El filme de los Coen, artistas mimados por el festival desde sus comienzos con «Simplemente sangre» hace casi tres décadas toma una semana en la vida de un cantante de folk estadounidense que se inicia en el recorrido de lugares donde presentar sus temas después de haber integrado un grupo.
Es la década del 60, donde todavía hay muchos esquemas por romper y cuando todavía la mecánica de la música no masiva, seguía teniendo los cánones de mediados del siglo XX, es decir, un crecimiento sujeto al talento y a la suerte, de poder hacer los temas en ese momento y lugar donde pegar el salto.

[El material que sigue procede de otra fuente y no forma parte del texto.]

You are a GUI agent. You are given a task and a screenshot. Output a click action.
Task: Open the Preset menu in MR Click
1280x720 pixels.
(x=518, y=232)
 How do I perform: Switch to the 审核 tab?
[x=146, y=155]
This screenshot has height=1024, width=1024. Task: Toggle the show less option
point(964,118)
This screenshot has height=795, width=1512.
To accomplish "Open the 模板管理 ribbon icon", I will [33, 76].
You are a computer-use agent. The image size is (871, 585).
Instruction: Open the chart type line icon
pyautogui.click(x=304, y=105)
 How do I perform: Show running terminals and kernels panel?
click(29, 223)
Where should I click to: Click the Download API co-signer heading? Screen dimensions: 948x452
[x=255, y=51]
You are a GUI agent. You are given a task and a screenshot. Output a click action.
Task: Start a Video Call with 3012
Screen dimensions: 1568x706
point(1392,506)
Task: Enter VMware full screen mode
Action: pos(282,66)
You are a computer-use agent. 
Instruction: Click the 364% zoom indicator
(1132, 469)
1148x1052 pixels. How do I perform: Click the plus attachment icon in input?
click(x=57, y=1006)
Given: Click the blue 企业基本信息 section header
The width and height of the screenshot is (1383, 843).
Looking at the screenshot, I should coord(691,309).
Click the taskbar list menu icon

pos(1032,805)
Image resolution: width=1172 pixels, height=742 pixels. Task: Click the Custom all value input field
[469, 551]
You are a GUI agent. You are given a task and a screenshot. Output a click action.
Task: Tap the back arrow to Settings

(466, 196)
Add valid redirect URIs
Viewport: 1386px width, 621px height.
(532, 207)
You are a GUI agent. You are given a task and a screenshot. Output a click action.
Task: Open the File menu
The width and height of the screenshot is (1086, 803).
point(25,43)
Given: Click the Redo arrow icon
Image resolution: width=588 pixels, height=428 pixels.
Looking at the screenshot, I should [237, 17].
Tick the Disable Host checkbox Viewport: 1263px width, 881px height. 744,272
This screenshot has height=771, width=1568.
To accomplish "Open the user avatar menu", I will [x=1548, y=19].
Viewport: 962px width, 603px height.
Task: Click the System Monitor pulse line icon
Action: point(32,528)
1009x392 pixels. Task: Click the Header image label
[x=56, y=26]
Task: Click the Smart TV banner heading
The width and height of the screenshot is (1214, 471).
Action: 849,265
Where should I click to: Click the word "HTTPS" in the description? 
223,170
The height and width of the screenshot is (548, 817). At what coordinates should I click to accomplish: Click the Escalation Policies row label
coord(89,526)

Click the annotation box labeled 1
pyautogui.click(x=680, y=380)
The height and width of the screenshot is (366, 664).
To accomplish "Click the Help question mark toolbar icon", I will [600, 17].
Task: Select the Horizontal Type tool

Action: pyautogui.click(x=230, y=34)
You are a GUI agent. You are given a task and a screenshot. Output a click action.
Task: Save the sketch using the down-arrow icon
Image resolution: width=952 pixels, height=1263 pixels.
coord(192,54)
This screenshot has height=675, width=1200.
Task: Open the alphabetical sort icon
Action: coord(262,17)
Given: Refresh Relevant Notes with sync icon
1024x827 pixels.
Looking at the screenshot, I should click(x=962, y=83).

En el Greenwich Village neoyorquino, Llewyn Davis es un joven tranquilo que ya carga una pequeña historia en su mochila, de amores y canciones, de un hijo a lo lejos, de deambular de aquí para allí con un tono desafiante para nada condescendiente, seguro que el de otros jóvenes como él que lograrían lo que buscaban a poco de iniciar el camino.
Es que Llewyn Davis, como esas criaturas tan amadas por los hermanos Coen, es un perdedor, un «looser» querible, que hace lo que quiere, se inquieta cuando se detiene, salta ventanas, corre al gato de un conocido por la calle creyendo que podrá recuperarlo, discute con otra gente, y sueña con que un día un gran productor le sonría y le diga «eso es lo que estaba buscando”. Pero no, eso al menos sen esa semana no ocurre.
Llewyn Davis es un solitario empedernido, a veces patético, a veces querible, y otras simplemente alguien que quiere sobrevivir sin transar en un mundo donde casi todos lo hacen sin culpa alguna.